In the age of big data, we are flooded with more data than we are able to comprehend. One major data source is biology, which has been digitized by high-throughput sequencing technologies for rapidly sequencing the whole genome of all creatures. The exponentially growing amount of biological data poses complex computational and scientific questions, which I aim to address by modern computer science and machine learning.

Currently, I am pursuing a PhD degree in Bioinformatics at the University of Cambridge. My supervisor is Oliver Stegle, and my co-supervisor is Zoubin Ghahramani. My research topics are machine learning models for analysing heterogeneous biological data, such as single-cell genomics, transcriptomics, and epigenomics. Specifically, I am interested in unsupervised methods for learning latent features from high-dimensional data.

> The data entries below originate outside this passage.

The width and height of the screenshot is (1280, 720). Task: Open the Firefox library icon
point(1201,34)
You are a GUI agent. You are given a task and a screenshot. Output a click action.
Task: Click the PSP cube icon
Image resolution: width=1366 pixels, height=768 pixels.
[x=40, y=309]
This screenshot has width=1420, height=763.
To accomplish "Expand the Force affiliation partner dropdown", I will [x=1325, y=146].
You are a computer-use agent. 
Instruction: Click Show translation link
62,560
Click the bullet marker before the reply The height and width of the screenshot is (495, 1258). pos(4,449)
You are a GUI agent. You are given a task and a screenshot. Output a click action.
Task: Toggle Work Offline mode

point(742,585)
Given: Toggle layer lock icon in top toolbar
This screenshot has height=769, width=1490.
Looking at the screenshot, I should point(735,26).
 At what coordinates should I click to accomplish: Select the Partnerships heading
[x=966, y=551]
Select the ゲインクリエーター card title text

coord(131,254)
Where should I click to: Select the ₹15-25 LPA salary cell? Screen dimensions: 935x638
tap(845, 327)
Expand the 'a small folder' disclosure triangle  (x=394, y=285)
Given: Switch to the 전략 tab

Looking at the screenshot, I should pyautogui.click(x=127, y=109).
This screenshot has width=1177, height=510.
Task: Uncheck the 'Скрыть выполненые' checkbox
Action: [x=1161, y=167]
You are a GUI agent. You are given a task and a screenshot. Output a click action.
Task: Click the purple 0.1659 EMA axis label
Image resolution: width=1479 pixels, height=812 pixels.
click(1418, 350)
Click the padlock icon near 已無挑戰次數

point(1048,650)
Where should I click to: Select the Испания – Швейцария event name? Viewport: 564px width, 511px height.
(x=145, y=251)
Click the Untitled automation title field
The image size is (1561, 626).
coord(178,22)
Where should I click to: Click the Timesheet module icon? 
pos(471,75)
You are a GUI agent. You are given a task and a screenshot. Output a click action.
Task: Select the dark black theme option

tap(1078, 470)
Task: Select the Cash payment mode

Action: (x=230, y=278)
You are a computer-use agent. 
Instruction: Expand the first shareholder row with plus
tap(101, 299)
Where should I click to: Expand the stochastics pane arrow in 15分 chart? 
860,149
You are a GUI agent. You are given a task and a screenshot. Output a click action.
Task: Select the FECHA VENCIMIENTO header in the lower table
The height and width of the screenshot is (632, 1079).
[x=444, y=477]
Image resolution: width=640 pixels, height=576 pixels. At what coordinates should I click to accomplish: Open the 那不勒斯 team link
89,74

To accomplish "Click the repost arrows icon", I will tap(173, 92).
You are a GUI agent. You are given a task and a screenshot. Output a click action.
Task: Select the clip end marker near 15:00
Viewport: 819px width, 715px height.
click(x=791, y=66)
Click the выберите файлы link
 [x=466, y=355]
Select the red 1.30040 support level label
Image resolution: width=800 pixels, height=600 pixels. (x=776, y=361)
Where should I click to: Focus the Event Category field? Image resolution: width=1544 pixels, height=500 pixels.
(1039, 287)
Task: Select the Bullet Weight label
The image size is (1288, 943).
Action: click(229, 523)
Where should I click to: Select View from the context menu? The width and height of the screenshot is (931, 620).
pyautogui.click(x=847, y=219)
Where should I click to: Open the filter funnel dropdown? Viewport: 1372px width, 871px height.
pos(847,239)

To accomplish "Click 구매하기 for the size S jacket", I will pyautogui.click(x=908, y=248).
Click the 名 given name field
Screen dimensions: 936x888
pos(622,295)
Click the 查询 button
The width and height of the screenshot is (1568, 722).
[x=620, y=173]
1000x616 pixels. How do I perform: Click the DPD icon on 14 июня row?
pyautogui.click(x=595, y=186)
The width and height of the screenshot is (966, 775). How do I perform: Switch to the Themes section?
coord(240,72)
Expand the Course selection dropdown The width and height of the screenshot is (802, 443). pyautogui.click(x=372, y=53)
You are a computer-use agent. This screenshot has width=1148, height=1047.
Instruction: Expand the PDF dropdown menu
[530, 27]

Before, I studied Bioinformatics at the Technical University Munich (TUM), and Ludwig Maximilian University (LMU) Munich. My Master’s thesis was supervised by Fabian Theis at the Helmholtz-Zentrum Munich, which was about supervised machine learning for predicting the risk of type 1 diabetes from high-throughput data. My Bachelor’s thesis was supervised by Johannes Soeding at the Gene Center Munich, which was about conditional random fields for improving protein sequence searching.

During my studies, I worked as a research assistant in the Soeding group for computational biology. There, I maintained the Bioinformatics Toolkit, implemented HHfuncs for predicting functional sites in proteins, and extended CS-BLAST by a new model for predicting protein mutation probabilities.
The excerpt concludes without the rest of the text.